Is there a DictTables.jl?

I have a problem in which the data is tabular, but one of the columns is the keys for the rest of the row. For example:

│ id     │ x2    │ y2    │
│ String │ Int64 │ Int64 │
│ a      │ 1     │ 4     │
│ b      │ 2     │ 5     │
│ k      │ 3     │ 6     │
│ w      │ 3     │ 5     │
│ c      │ 4     │ 5     │

This data can be represented best as a Dict of Dicts. For example, the first row would be:

"a" => Dict(:x2 => 1 , :y2 => 4)

However, since the data is tabular, having the Tables.jl will help in many situations. I was wondering if the Tables's interface can be extended to support the concept of keys.
It should have an iterator similar to Dict:

for (key, rest_of_the_row) in dicttable
    # iteration over kesys

The problems I can solve with this interface naturally:

# In `DictTable`, I specify the keys column in the first argument

# Suppose I want to merge `data` into `old_data` such that:
# - its `id`s are already in `old_data`, and
# - the output table includes `x1,x2`, and
# - a new column called `z` which for each row, its value is the `y2+y1`
data = DictTable( :id,  :id => ["a","b","k","w","c"], :x2=>[1,2,3,3,4], :y2 => [4,5,6,5,5])
old_data =  DictTable( :id, :id => ["c","b","a"], :x1=>[0,1,2], :y1 => [4,5,6])

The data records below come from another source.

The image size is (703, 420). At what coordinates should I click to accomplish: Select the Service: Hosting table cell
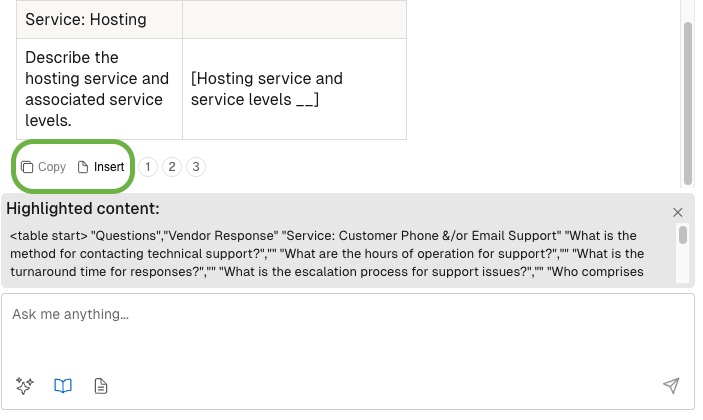click(x=100, y=19)
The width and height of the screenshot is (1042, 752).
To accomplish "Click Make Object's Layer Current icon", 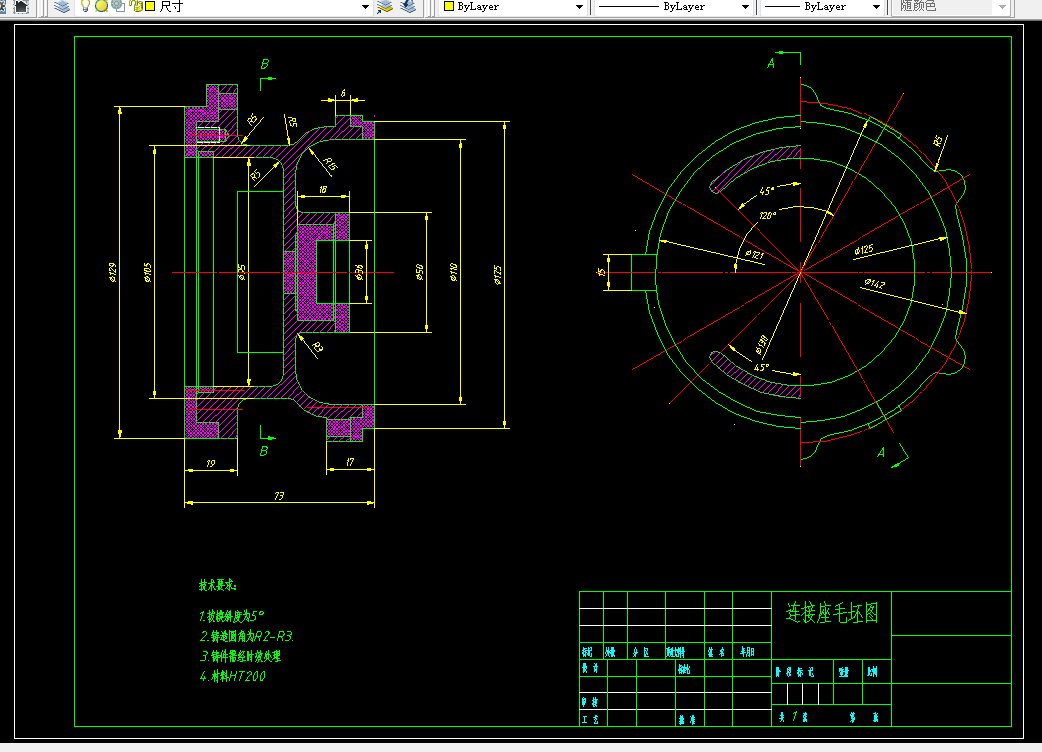I will point(385,7).
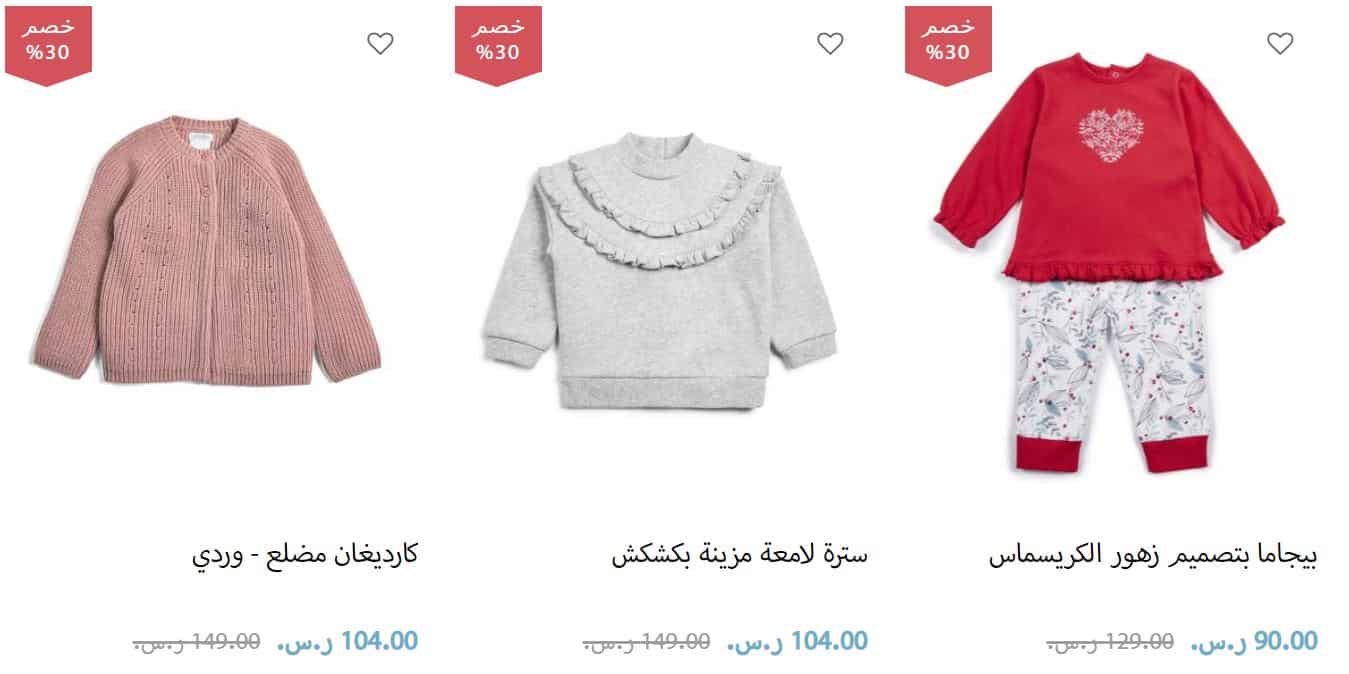Tap the heart icon above pink cardigan
The width and height of the screenshot is (1349, 674).
coord(380,43)
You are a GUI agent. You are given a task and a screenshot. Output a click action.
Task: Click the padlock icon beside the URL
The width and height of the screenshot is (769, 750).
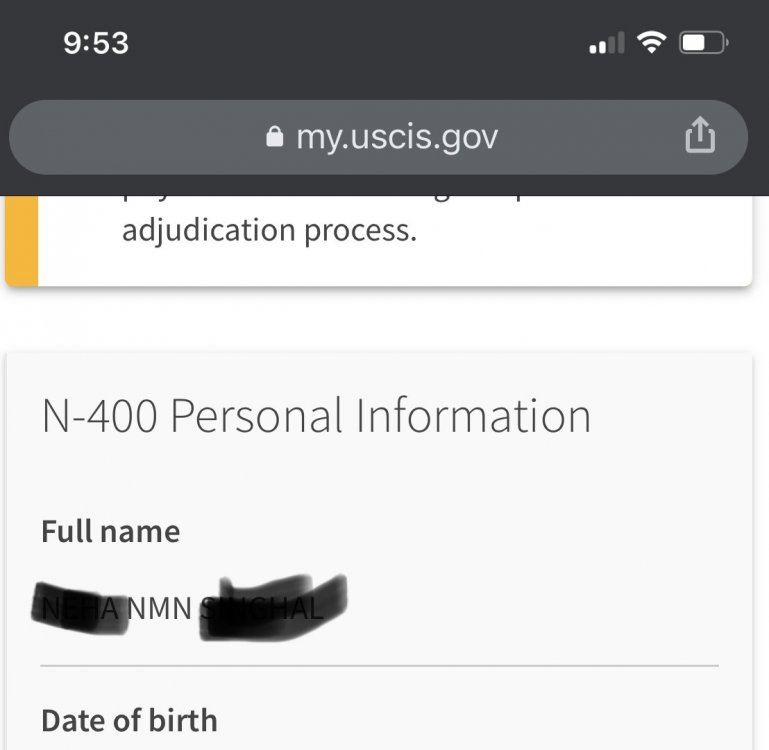coord(275,137)
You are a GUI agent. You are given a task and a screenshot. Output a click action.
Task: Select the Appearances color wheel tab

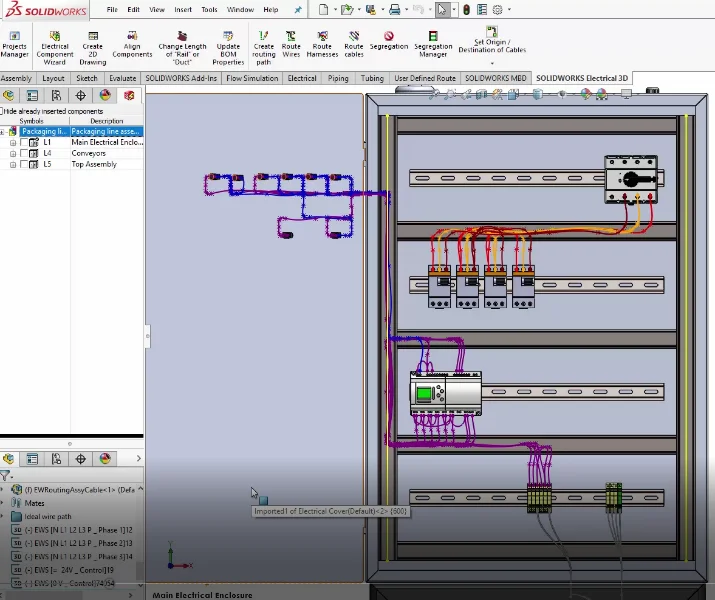click(x=105, y=96)
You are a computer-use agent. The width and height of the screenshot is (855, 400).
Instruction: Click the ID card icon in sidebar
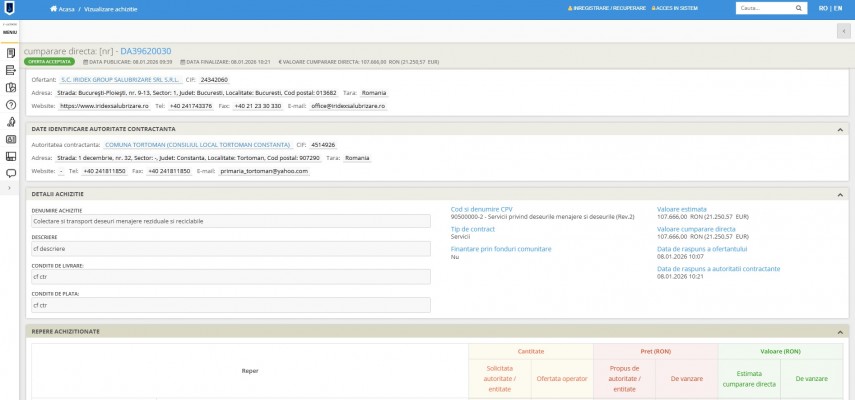tap(10, 139)

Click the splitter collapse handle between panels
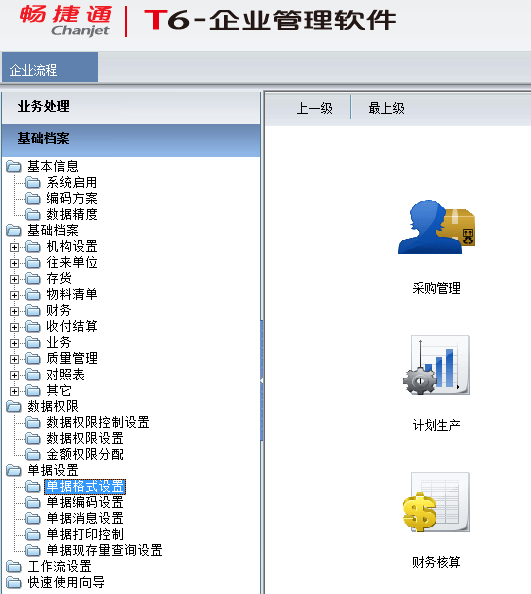click(x=262, y=380)
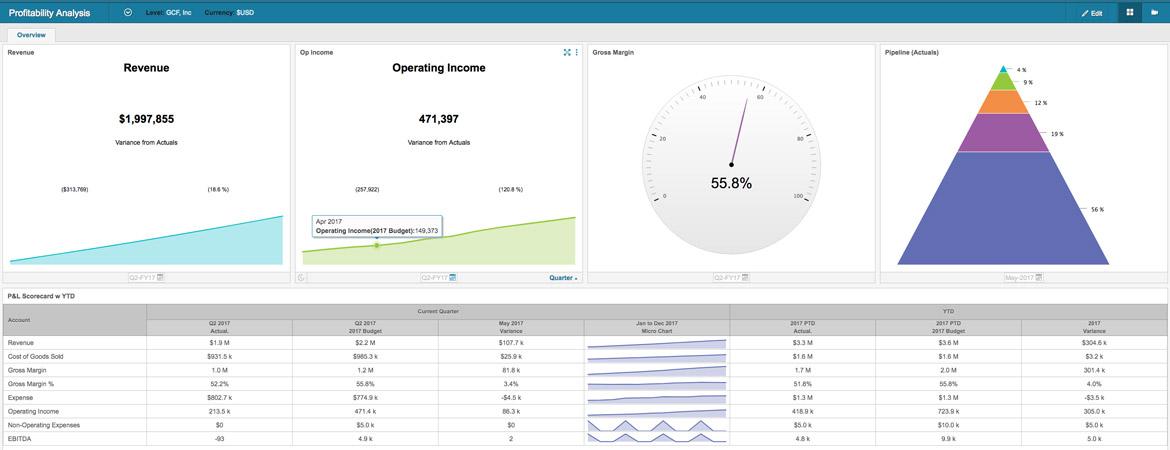Open the Revenue panel Q2-FY17 calendar picker

point(160,277)
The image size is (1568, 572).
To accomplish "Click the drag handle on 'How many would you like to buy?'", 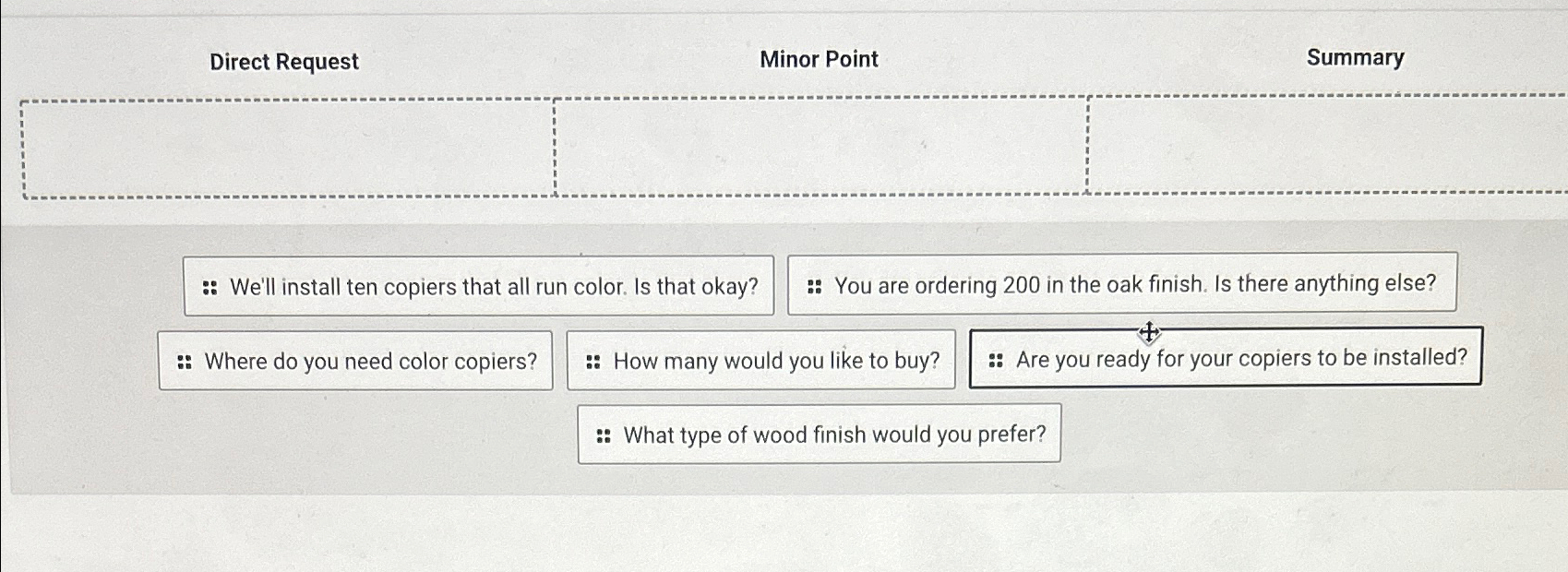I will click(x=594, y=360).
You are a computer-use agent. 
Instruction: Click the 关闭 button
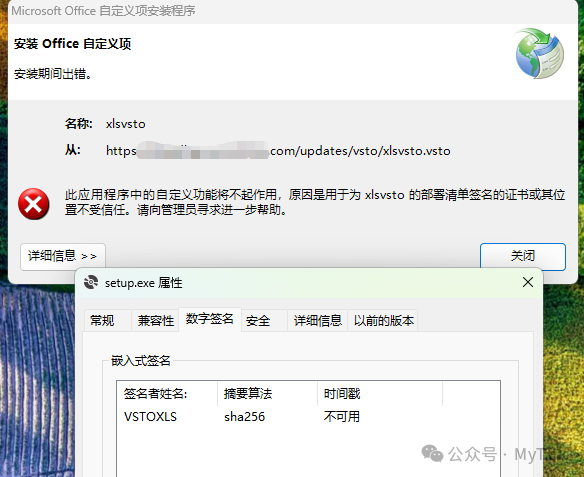pos(523,256)
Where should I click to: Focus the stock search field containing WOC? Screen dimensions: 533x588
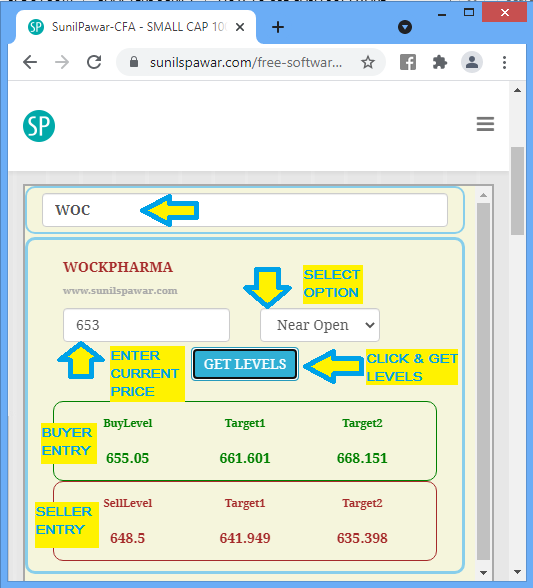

This is a valid, but somewhat special use case which may not justify changing the Tables API. I see two solutions:

  1. a manual conversion to a Dict,

  2. a type implementing DictTable, which supports the Tables.jl interface and AbstractDict (there is no conflict that is apparent to me, but maybe I am missing something).


Yes. Here by extending the Tables.jl I meant the case that we can extend it in a backward-compatible manner. Doing it this way will allow all of the already defined types to have this new feature/iterator.

If adding this breaks the API in any ways, then we shall consider a new DictTables.jl package. If want to define the type as a subtype of AbstractDict then probably we will need DictTables.jl.

You can kinda already do that with

using DataFrames

df = DataFrame(a = ["a", "b","c"], i = 1:3, j = 4:6)

dfg = groupby(df, :a)

for (key, group) in zip(keys(dfg), dfg)

the only thing missing is direct indexability. If you are just iterating through, the above is fine.


You can index a grouped data frame

julia> dfg[tuple("a")]
1×3 SubDataFrame
│ Row │ a      │ i     │ j     │
│     │ String │ Int64 │ Int64 │
│ 1   │ a      │ 1     │ 4     │

It will return a subdataframe and not a data frame row, but that’s still easy to work with.


Then there is really no need for DictTable. Everything works. But is the index “indexed” like is it fast like in O(1) for dictionaries?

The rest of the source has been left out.